O palco e o mundo


Eu, Pádua Fernandes, dei o título de meu primeiro livro a este blogue porque bem representa os temas sobre que pretendo escrever: assuntos da ordem do palco e da ordem do mundo, bem como aqueles que abrem as fronteiras e instauram a desordem entre os dois campos.
Como escreveu Murilo Mendes, de um lado temos "as ruas gritando de luzes e movimentos" e, de outro, "as colunas da ordem e da desordem"; próximas, sempre.

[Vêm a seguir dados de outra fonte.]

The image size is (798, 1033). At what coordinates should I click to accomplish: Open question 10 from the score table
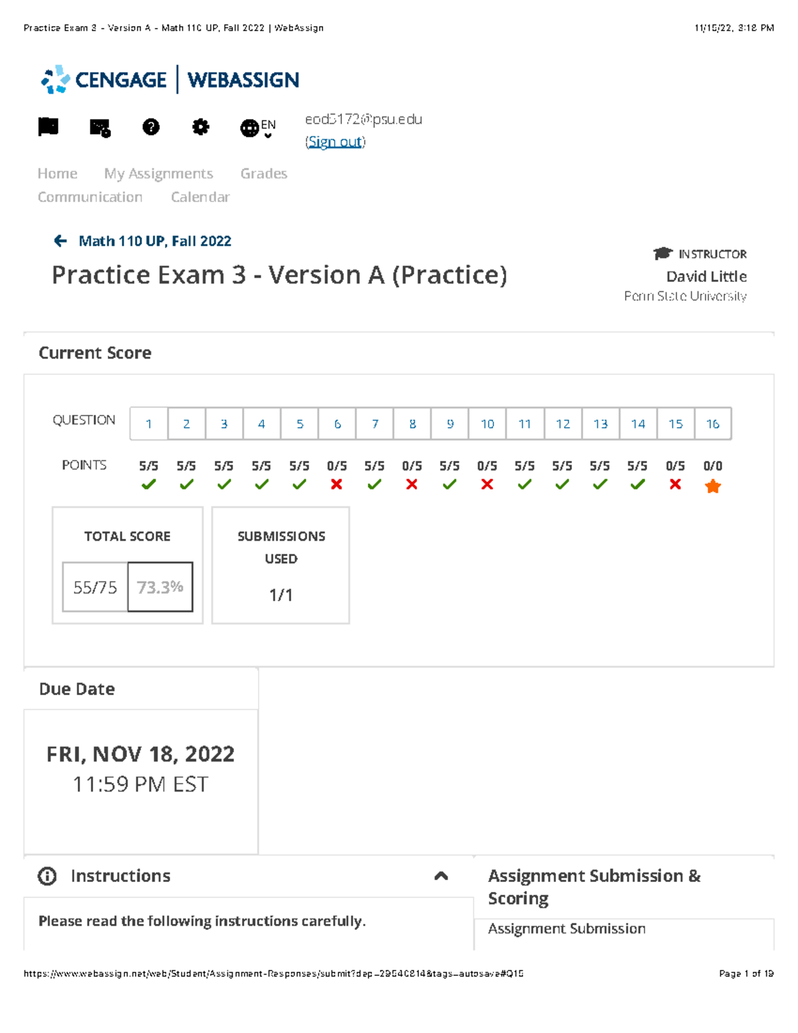pyautogui.click(x=487, y=424)

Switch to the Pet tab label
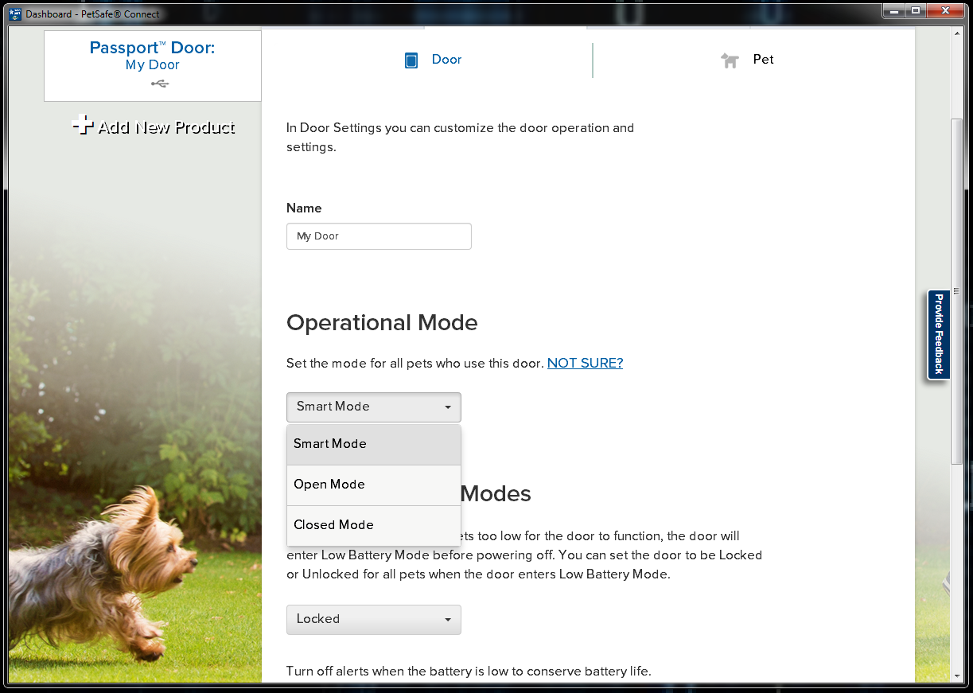[763, 60]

quinta-feira, 22 de novembro de 2012

Terra sem lei VIII: Os Guarani Kaiowá e o gozo perverso da solução final


Foi recentemente encomendada pela CNA uma pesquisa sobre os índios no Brasil a uma empresa especializada no ramo cuja metodologia é, às vezes, criticada (por exemplo: http://www.redebrasilatual.com.br/blog/blog-na-rede/datafolha-da-empate-blogueiros-apontam-erros-tecnicos).
Curiosamente, o próprio jornal a que se liga essa empresa, e a presidenta da CNA, uma das colunistas desse periódico, passaram a veicular estranhos textos com um arrazoado mais ou menos neste sentido:

a) Índio quer tevê;
b) Quem quer tevê não é índio;
c) Se não é índio, não precisa de terra indígena;
d) Se não há mais terra indígena, liberou tudo para os amigos do poder, isto é, grileiros e empreiteiras.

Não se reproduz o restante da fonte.